The rest of the family are interesting less in their characters as in their thematic function. Gooper (Jack Carson) and Mae (Madeleine Sherwood) are on the surface the perfect mirror image to Brick and Maggie in terms of their upper-class nuclear family image (though their children are brats), but Big Daddy doesn't care nearly as much for their perfections as he does for Brick's inadequacies. They still have to work for his attention. Mae in particular is rather cutthroat and vicious to Maggie, scheming to have her and Brick excised from the will and the family cotton fortune -something that is also laced with some revealing commentary on what exactly this family's legacy is and the warped nature of Big Daddy's preoccupation with it. Big Mama, played by an often scandalized Judith Anderson, is caught in the middle of a power play between two daughters-in-law -ultimately forced into assertiveness.
It is still the less interesting drama though, and the matter of Brick's potential homosexuality factoring into it is missed and leaves it rather tame and a bit too like a soap opera. The reckoning between Brick and Big Daddy carries more tangible heft and finds an equilibrium in the end that has different connotations here than in the play. Maggie's birthday present to Big Daddy is a symbolic catharsis for him -the announcement she is pregnant- much as Brick knows it is not true. And the movie ends with them readying to make it true for Big Daddy, which is equated with an implied new leaf for Brick and reconciliation for their marriage. The gay reading though makes it out as a depressing adherence to social sexual norms. And it is in fact hard not to see it in that light.
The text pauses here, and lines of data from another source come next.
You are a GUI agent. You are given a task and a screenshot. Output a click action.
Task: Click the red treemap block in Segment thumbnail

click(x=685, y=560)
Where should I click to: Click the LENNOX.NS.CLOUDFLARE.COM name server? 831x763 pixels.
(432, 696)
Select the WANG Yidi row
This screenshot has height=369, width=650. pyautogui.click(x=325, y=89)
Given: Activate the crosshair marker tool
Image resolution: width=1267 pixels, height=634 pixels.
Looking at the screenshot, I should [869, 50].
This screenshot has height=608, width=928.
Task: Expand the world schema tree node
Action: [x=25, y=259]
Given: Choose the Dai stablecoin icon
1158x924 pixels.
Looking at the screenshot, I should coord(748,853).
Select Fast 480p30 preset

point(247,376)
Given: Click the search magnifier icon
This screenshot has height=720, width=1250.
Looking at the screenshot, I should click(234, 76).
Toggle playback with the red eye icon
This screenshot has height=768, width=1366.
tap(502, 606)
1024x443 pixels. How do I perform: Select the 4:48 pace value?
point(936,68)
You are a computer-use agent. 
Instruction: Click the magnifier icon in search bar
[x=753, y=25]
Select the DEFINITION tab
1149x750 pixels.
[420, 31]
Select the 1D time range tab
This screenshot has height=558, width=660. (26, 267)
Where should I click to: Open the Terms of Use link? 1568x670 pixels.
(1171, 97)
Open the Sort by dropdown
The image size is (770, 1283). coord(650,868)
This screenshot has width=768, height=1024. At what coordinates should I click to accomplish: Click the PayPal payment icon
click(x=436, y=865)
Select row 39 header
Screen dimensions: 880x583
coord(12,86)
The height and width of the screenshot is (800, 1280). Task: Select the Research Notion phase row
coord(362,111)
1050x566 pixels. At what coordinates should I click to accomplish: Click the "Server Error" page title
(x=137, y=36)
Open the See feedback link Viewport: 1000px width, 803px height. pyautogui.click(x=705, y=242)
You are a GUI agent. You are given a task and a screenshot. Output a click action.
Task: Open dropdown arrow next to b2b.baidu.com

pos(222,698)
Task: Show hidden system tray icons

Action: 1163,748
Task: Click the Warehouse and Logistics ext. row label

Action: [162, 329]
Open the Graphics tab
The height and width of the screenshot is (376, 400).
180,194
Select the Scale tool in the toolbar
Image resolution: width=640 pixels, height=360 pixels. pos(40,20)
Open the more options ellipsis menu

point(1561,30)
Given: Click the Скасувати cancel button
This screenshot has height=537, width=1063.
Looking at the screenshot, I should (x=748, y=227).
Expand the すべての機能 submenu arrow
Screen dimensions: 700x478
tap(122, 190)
Williams's gift for drama is on full display in this movie even if some of the factors that really made the original Cat on a Hot Tin Roof work and resonate have been cut down. It is not by any means as strong as something like A Streetcar Named Desire, much as it endeavours to exist in a similar space. Its' cast and some of Brooks's direction carry the movie and make it an enjoyable watch, while those themes of homophobia manage to come across in subtextual ways that are quite interesting. And its colours and designs are very rich. It's little wonder the movie did big things for both Taylor and Newman's careers regardless of its reception with Williams himself (and despite his own reservations, Newman would team up with Brooks again four years later for another Williams adaptation, Sweet Bird of Youth). It earns at least some of its praise and notoriety, especially as a bellwether of Hollywood's evolution around sex. You just with it were merely a little more evolved.